This year we decided to begin develop a collection of eBooks for our student collection. This is an interesting activity since vendors are very interested in the school library sector. It appears that in this day and age publishers are still struggling with a vision of what reading looks like and how to monetize what we interpret as “book”.
I came to e-reading reluctantly. I purchased a Kindle device about five years ago, fully expecting to hate it. Imagine my surprise when I discovered how much I truly loved reading on this thing! Not only could I carry my library with me, I could add to it whenever I wanted and I increase the font for my aging eyes. Gone were the days when I the most important packing for travel was the selection of books I would need for the length of my holiday. Additionally, I could create my personal wish list online and purchase as I see fit.
Now in the context of a library collection I am doing the same thing. What I find challenging is selecting titles that give me the best bang for the buck in my ever decreasing library budget, while trying to balance multiple access titles with the traditional metaphor of “book” i.e. one to one lending. I understand that costs around the actual artistic creation of a book cannot change, but we do need to re-think the pricing of the digital content and some of strange ideas some publishing houses have about limits and pricing of content.

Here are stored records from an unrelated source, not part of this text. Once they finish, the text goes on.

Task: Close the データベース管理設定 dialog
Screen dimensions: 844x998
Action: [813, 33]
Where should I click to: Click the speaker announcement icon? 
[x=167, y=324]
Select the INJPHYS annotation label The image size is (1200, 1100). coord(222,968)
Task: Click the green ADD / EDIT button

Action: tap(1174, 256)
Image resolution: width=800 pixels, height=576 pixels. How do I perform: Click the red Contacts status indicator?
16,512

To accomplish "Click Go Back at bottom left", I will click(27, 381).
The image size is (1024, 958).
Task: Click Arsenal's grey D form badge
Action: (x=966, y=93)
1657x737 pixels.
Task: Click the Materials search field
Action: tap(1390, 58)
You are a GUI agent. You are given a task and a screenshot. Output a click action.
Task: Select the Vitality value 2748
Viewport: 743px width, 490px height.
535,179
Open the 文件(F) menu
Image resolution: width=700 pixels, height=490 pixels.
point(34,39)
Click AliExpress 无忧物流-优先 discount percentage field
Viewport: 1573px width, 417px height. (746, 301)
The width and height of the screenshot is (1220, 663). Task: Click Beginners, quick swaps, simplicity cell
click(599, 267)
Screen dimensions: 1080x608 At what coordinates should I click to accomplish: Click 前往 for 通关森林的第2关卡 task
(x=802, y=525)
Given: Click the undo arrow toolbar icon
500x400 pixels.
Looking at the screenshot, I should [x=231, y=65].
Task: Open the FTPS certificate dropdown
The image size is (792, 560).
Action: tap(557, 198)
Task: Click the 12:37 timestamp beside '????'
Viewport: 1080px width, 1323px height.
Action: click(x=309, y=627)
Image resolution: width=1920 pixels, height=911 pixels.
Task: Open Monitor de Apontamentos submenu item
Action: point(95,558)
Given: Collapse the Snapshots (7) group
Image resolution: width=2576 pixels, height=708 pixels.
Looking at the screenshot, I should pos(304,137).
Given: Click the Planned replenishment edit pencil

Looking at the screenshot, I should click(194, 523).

My question now is how to bring our schools into this century as we add digital assets to our collections and expect our students to understand them? There seems to be a general acknowledgment that our learners do learn differently in a digital age, their connectivity is something that is a given these days. What we need to consider is how we increase the depth and breadth of their understanding of the digital resources we have to offer them and engage them in thinking critically about digital content? Especially when their teachers are equally as unfamiliar with these types of resources as their students?
I am working on a five year plan with these resources, investing annually in e-books, promoting them with students, teachers and administrators with the intent that at the end of that time frame they become an expected and highly utilized part of our collection. I’m hoping to see a convergence of technologies to search and support our library collections to help us along the way. Hopefully, in five years I’ll be writing about our success!